By analyzing existing cross correlation between Qbe Insurance Group and Hastings Rare Metals, you can compare the effects of market volatilities on Qbe Insurance and Hastings Rare and check how they will diversify away market risk if combined in the same portfolio for a given time horizon. You can also utilize pair trading strategies of matching a long position in Qbe Insurance with a short position of Hastings Rare. Check out your portfolio center. Please also check ongoing floating volatility patterns of Qbe Insurance and Hastings Rare.

Diversification Opportunities for Qbe Insurance and Hastings Rare

0.38
  Correlation Coefficient

Weak diversification

The 3 months correlation between Qbe and Hastings is 0.38. Overlapping area represents the amount of risk that can be diversified away by holding Qbe Insurance Group and Hastings Rare Metals in the same portfolio, assuming nothing else is changed. The correlation between historical prices or returns on Hastings Rare Metals and Qbe Insurance is a relative statistical measure of the degree to which these equity instruments tend to move together. The correlation coefficient measures the extent to which returns on Qbe Insurance Group are associated (or correlated) with Hastings Rare. Values of the correlation coefficient range from -1 to +1, where. The correlation of zero (0) is possible when the price movement of Hastings Rare Metals has no effect on the direction of Qbe Insurance i.e., Qbe Insurance and Hastings Rare go up and down completely randomly.

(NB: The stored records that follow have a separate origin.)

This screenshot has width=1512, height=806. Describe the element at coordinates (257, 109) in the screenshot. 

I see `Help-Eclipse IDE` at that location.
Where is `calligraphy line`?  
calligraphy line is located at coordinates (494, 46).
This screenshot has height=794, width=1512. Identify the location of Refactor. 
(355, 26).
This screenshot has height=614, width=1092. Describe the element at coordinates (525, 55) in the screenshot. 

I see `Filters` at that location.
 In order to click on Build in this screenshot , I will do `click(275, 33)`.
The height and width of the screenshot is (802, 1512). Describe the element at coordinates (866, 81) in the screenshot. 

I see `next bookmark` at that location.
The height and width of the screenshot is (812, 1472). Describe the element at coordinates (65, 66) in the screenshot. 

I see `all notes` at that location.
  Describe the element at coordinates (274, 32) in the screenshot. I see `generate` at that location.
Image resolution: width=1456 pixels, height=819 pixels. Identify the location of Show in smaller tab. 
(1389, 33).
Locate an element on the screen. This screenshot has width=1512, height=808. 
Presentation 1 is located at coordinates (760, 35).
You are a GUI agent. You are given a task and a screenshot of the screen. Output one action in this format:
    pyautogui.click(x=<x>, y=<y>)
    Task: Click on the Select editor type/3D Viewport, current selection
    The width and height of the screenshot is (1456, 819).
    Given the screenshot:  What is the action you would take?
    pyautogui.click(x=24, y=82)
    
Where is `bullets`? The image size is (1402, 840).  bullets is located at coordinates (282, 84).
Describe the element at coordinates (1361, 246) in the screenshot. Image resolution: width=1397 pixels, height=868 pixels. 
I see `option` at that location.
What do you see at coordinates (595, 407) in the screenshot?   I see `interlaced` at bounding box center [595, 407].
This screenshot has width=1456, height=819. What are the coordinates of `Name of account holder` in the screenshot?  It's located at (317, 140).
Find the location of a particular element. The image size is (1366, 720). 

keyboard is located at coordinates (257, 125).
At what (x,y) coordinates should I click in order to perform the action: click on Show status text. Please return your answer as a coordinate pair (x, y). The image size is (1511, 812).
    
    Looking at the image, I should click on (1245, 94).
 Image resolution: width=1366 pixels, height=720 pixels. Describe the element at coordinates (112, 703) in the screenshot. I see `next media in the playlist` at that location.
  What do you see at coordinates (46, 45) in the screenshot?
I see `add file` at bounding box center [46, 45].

Pair Corralation between Qbe Insurance and Hastings Rare

Assuming the 90 days trading horizon Qbe Insurance is expected to generate 1.07 times less return on investment than Hastings Rare. But when comparing it to its historical volatility, Qbe Insurance Group is 3.21 times less risky than Hastings Rare. It trades about 0.21 of its potential returns per unit of risk. Hastings Rare Metals is currently generating about 0.07 of returns per unit of risk over similar time horizon. If you would invest  28.00  in Hastings Rare Metals on October 26, 2024 and sell it today you would earn a total of  4.00  from holding Hastings Rare Metals or generate 14.29% return on investment over 90 days.
Time Period3 Months [change]
DirectionMoves Together 
StrengthVery Weak
Accuracy98.39%
ValuesDaily Returns

Qbe Insurance Group  vs.  Hastings Rare Metals

 Performance 
       Timeline  
Qbe Insurance Group 

Risk-Adjusted Performance

16 of 100

 
Weak
 
Strong
Solid
Compared to the overall equity markets, risk-adjusted returns on investments in Qbe Insurance Group are ranked lower than 16 (%) of all global equities and portfolios over the last 90 days. In spite of comparatively uncertain technical and fundamental indicators, Qbe Insurance unveiled solid returns over the last few months and may actually be approaching a breakup point.
Hastings Rare Metals 

Risk-Adjusted Performance

5 of 100

 
Weak
 
Strong
Modest
Compared to the overall equity markets, risk-adjusted returns on investments in Hastings Rare Metals are ranked lower than 5 (%) of all global equities and portfolios over the last 90 days. In spite of comparatively uncertain basic indicators, Hastings Rare unveiled solid returns over the last few months and may actually be approaching a breakup point.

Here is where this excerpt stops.